What is being asked: Every line below must be reproduced exactly. Copy them all.

--- Provided information ---

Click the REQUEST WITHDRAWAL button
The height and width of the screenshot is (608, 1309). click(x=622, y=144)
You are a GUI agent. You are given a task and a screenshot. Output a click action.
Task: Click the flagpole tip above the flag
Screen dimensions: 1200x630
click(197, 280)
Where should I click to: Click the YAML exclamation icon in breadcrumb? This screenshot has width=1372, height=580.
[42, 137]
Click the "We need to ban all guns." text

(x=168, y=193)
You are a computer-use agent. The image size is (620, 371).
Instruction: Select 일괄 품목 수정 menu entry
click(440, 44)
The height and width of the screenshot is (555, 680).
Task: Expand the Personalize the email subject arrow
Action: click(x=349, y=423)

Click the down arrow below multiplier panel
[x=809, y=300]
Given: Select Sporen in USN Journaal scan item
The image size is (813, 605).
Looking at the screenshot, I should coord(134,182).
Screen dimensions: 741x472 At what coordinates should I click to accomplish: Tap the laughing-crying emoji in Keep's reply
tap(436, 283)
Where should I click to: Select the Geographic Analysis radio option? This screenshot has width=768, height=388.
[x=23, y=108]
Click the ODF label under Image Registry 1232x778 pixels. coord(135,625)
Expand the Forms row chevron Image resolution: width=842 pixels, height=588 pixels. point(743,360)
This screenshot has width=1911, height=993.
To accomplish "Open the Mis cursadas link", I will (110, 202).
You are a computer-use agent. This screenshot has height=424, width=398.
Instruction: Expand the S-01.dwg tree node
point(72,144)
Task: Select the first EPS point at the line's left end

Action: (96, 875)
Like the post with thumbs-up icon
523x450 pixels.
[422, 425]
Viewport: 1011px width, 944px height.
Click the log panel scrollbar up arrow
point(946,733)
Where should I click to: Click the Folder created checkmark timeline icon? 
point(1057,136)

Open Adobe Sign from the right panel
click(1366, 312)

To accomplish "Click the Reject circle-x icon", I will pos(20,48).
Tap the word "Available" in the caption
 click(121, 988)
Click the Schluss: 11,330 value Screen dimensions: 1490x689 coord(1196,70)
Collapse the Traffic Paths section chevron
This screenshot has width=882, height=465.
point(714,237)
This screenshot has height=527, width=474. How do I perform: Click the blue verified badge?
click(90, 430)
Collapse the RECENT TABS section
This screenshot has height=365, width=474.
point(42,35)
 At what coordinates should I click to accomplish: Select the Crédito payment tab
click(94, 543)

---

Reply to the exercise:
Click the REQUEST WITHDRAWAL button
The height and width of the screenshot is (608, 1309). click(x=622, y=144)
You are a GUI agent. You are given a task and a screenshot. Output a click action.
Task: Click the flagpole tip above the flag
Screen dimensions: 1200x630
click(197, 280)
Where should I click to: Click the YAML exclamation icon in breadcrumb? This screenshot has width=1372, height=580.
[42, 137]
Click the "We need to ban all guns." text

(x=168, y=193)
You are a computer-use agent. The image size is (620, 371).
Instruction: Select 일괄 품목 수정 menu entry
click(440, 44)
The height and width of the screenshot is (555, 680).
Task: Expand the Personalize the email subject arrow
Action: click(x=349, y=423)

Click the down arrow below multiplier panel
[x=809, y=300]
Given: Select Sporen in USN Journaal scan item
The image size is (813, 605).
Looking at the screenshot, I should coord(134,182).
Screen dimensions: 741x472 At what coordinates should I click to accomplish: Tap the laughing-crying emoji in Keep's reply
tap(436, 283)
Where should I click to: Select the Geographic Analysis radio option? This screenshot has width=768, height=388.
[x=23, y=108]
Click the ODF label under Image Registry 1232x778 pixels. coord(135,625)
Expand the Forms row chevron Image resolution: width=842 pixels, height=588 pixels. point(743,360)
This screenshot has width=1911, height=993.
To accomplish "Open the Mis cursadas link", I will (110, 202).
You are a computer-use agent. This screenshot has height=424, width=398.
Instruction: Expand the S-01.dwg tree node
point(72,144)
Task: Select the first EPS point at the line's left end

Action: (96, 875)
Like the post with thumbs-up icon
523x450 pixels.
[422, 425]
Viewport: 1011px width, 944px height.
Click the log panel scrollbar up arrow
point(946,733)
Where should I click to: Click the Folder created checkmark timeline icon? 
point(1057,136)

Open Adobe Sign from the right panel
click(1366, 312)

To accomplish "Click the Reject circle-x icon", I will pos(20,48).
Tap the word "Available" in the caption
 click(121, 988)
Click the Schluss: 11,330 value Screen dimensions: 1490x689 coord(1196,70)
Collapse the Traffic Paths section chevron
This screenshot has width=882, height=465.
point(714,237)
This screenshot has height=527, width=474. How do I perform: Click the blue verified badge?
click(90, 430)
Collapse the RECENT TABS section
This screenshot has height=365, width=474.
point(42,35)
 At what coordinates should I click to accomplish: Select the Crédito payment tab
click(94, 543)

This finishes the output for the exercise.